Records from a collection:

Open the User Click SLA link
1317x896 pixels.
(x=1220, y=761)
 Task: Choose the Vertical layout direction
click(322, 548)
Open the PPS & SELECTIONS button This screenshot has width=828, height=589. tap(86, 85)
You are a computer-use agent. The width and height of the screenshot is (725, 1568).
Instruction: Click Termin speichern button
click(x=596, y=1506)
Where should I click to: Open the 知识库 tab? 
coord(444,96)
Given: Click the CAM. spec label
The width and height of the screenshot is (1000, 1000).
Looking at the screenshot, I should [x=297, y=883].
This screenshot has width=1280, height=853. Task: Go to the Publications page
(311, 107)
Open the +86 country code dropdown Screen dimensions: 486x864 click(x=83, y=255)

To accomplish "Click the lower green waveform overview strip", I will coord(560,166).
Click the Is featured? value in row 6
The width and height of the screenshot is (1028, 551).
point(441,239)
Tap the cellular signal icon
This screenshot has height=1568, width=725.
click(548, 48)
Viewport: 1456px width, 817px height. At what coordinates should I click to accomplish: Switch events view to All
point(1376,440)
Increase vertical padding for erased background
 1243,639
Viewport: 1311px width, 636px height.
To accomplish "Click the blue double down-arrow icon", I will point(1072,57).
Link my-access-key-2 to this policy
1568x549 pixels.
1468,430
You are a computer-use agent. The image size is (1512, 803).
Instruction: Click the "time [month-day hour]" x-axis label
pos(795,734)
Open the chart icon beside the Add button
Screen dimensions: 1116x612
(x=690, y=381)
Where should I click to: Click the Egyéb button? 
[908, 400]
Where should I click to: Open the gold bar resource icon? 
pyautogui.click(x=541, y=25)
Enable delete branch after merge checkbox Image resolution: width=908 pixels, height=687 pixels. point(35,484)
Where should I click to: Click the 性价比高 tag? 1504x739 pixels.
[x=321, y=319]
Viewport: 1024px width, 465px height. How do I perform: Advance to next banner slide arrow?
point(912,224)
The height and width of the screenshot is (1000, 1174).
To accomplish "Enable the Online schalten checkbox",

WORK INSTRUCTIONS: Every line in the data above that contains "computer" needs to be copied.

EXERCISE RESULT:
You are a computer-use agent. The width and height of the screenshot is (725, 1568).
You are a computer-use agent. The image size is (1512, 803).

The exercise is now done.